The replacement was a 1953 Bentley Mark VI in battleship grey. Then, probably fed up with driving this tank of a car he fetches up in a Bentley Continental for Thunderball.
It’s not until Goldfinger that Bond finally enters into more familiar territory and borrows the MI6 motor-pool’s Aston Martin DB3 (I’m imagining that the current car pool at the Big Spy House in Vauxhall is slightly more humble). The Aston was also laden with gadgets, not yet quite as sophisticated as the silver screen versions, but it included a pistol hidden in a trick compartment under the driver’s seat, a homing device and a switch to alter the colour of the front and rear lights.
Bond then starts his search for something a bit more special. Fleming conceived a motor based on his two favourite cars – a Continental Bentley and a Ford Thunderbird. Bond took a Bentley wreck to Mulliners with £3000 in his pocket and they created a two-seater sports car. ‘Bond loved her more than all the women at present in his life rolled, if that were feasible, together.’

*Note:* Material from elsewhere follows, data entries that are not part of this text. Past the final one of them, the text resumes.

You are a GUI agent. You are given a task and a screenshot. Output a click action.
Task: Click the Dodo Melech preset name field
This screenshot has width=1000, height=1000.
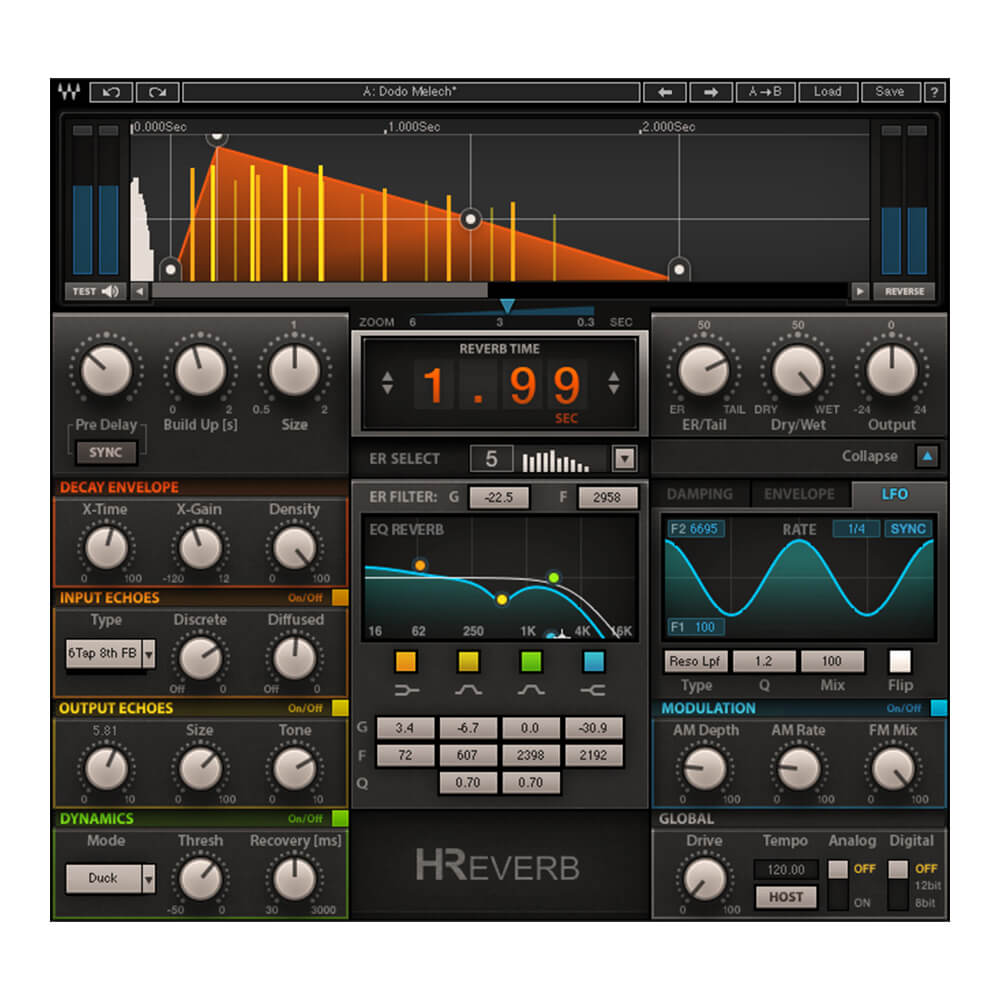(x=413, y=92)
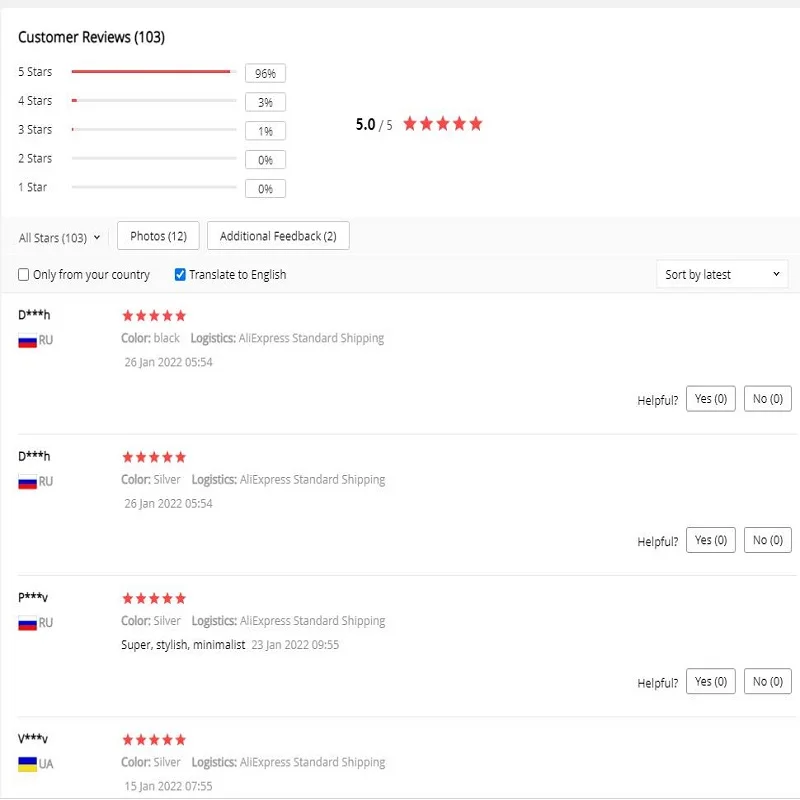Image resolution: width=800 pixels, height=800 pixels.
Task: Click the Ukrainian flag icon next to V***v
Action: (x=27, y=764)
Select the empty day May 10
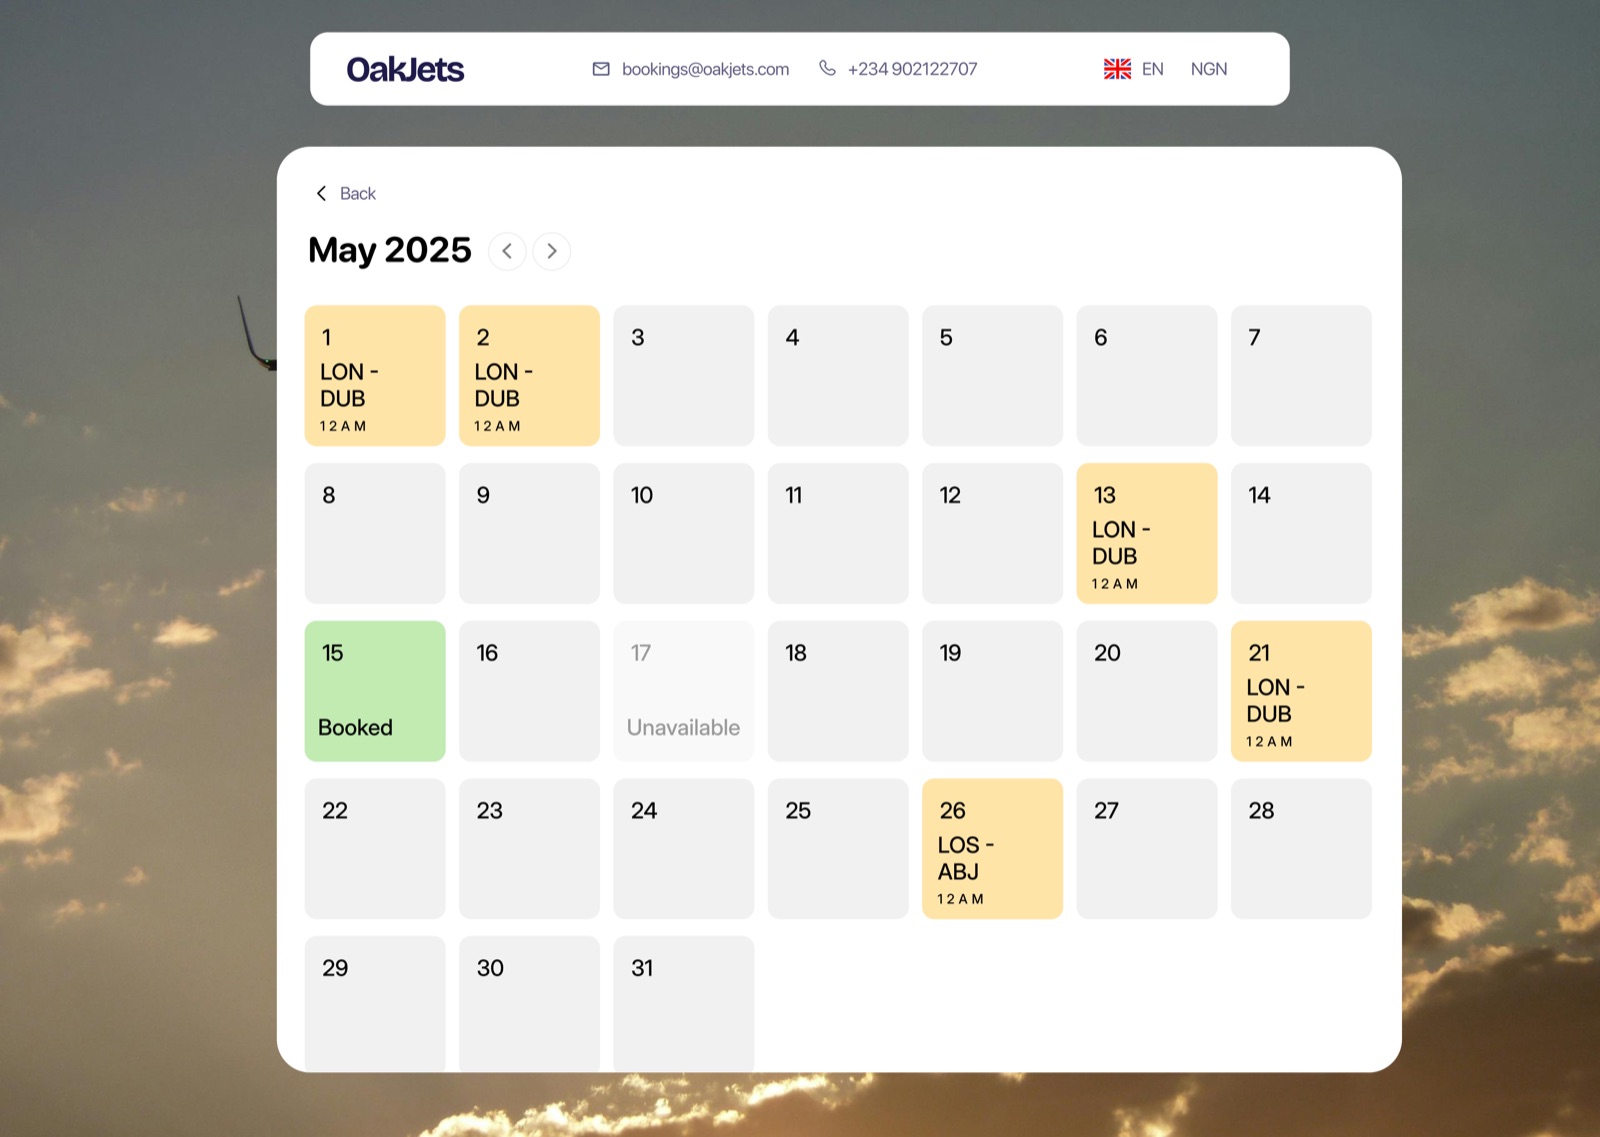This screenshot has width=1600, height=1137. point(684,533)
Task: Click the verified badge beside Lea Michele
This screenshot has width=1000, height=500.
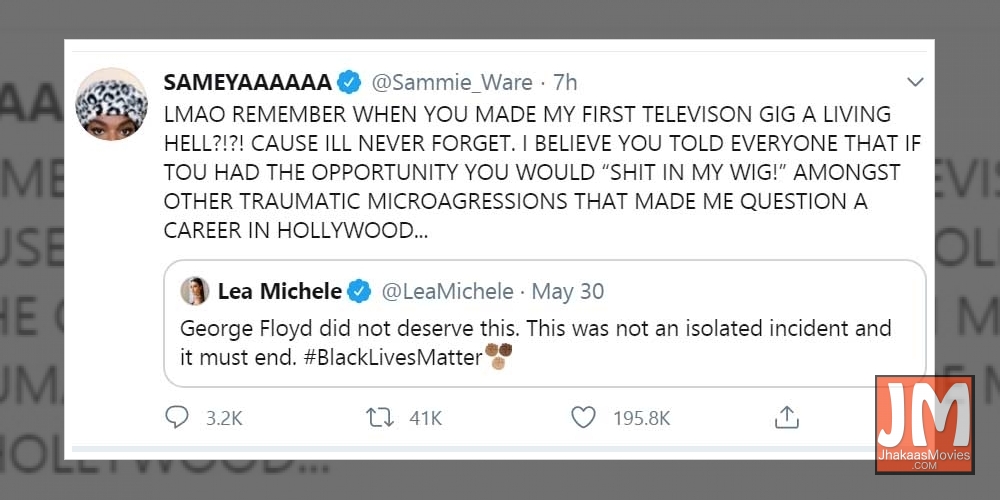Action: click(359, 292)
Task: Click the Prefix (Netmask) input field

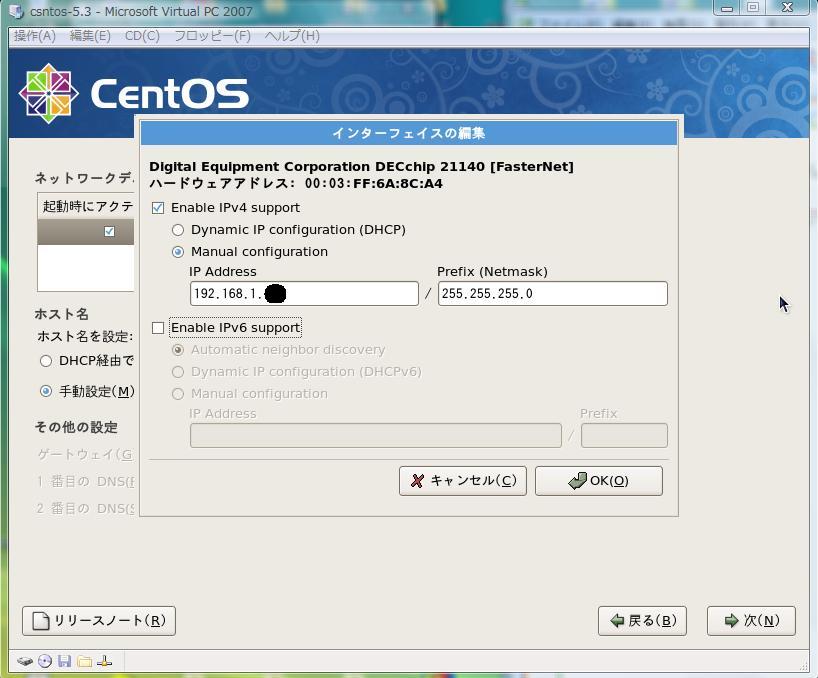Action: (552, 293)
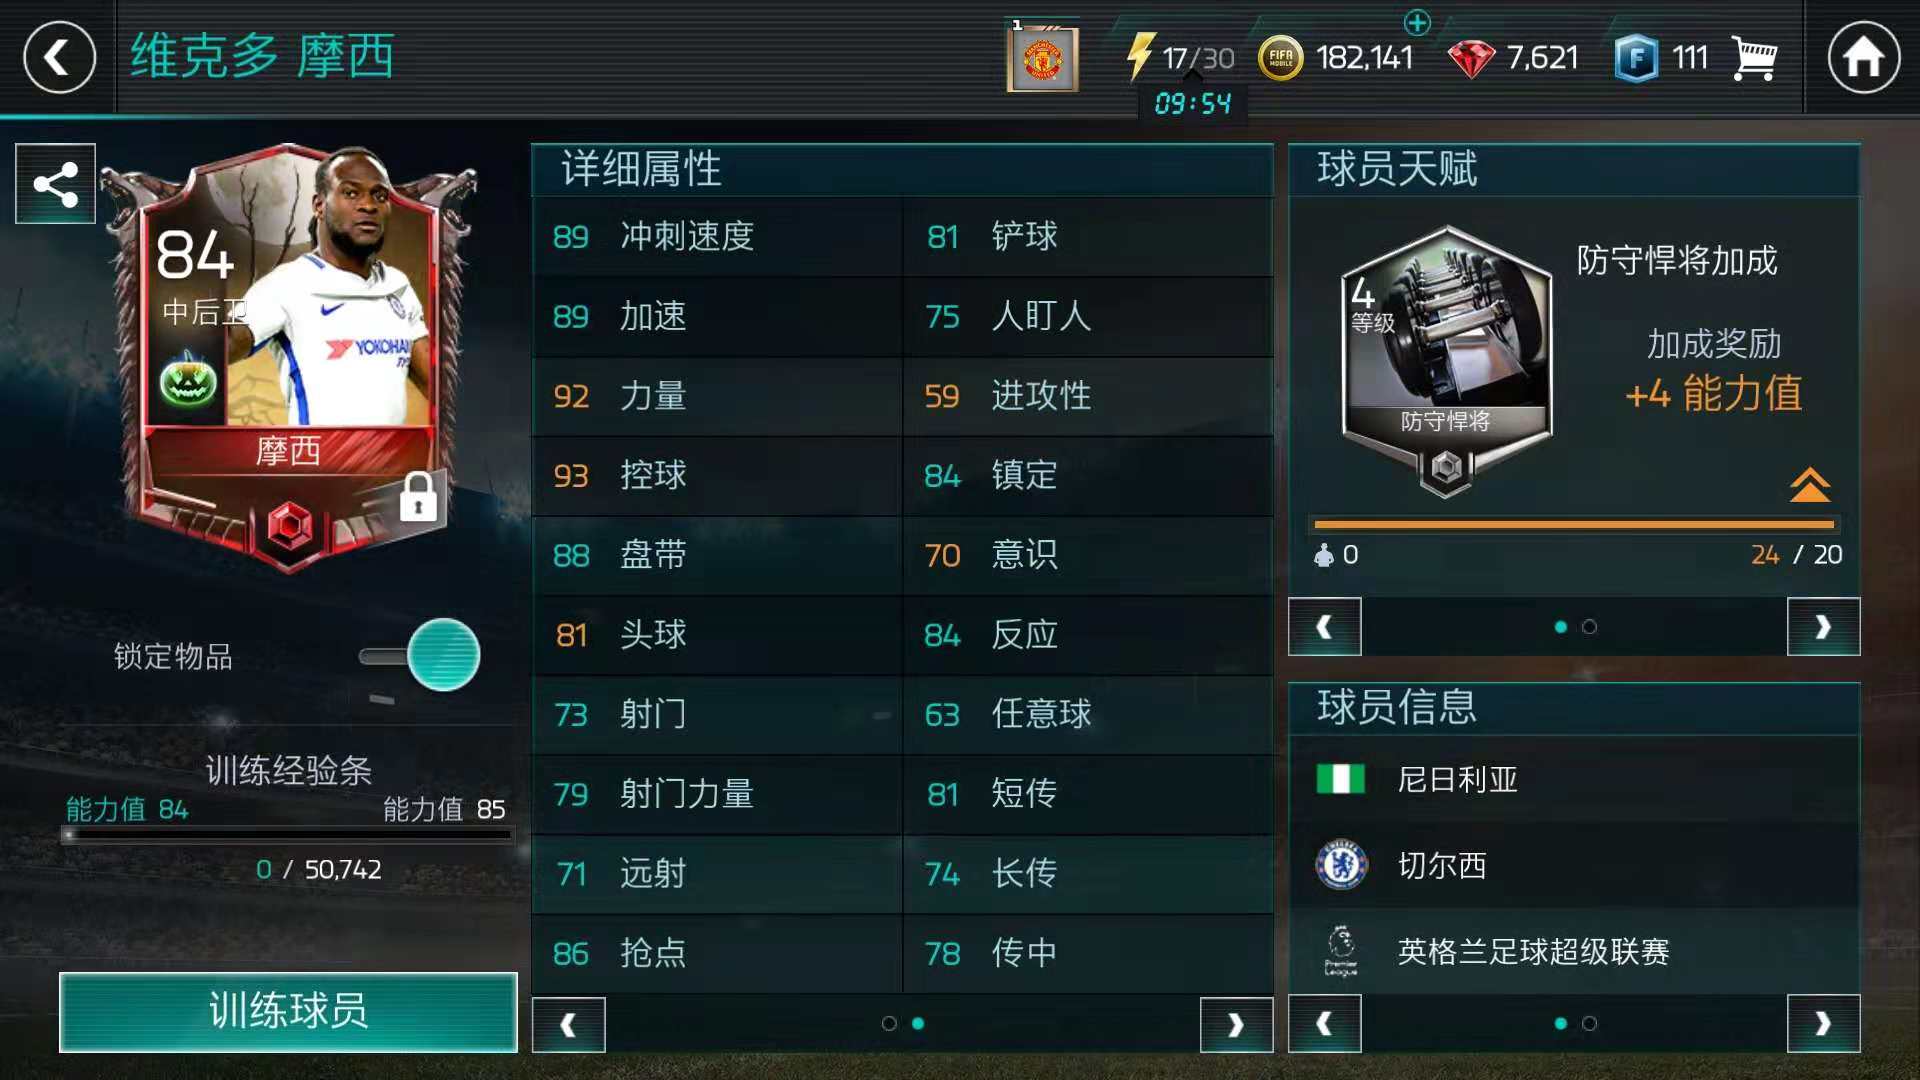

After Fleming’s death other authors have carried on the 007 legend. In the 80s, John Gardner brings Bond up-to-date and down-to-earth by giving him a Saab 900 Turbo (Bond as undercover architect if you will). The Saab, dubbed the ‘Silver Beast’, was modified for Bond by real-life company Communication Control Systems Ltd (not quite as memorable or as glamorous as Q but these were obviously austere times for M16). They’re good value at the moment so snap yourself up a Bond car while the going is good (only a bullet riddled 2CV is cheaper).
But it’s in William Boyd’s continuation novel, Solo, that Bond really gets his car mojo back. It’s 1969 and with his Bentley out of action, the Jensen Interceptor catches his eye. The salesman takes Bond around to the back of the Park Lane showroom and introduces him to the larger four-wheel-drive FF model. Bond was smitten.
‘Bond felt he was in a low flying plane rather than an automobile as he accelerated the Jensen…. If you needed a car to boost your ego, Bond thought, then the Jensen FF would do the job admirably.’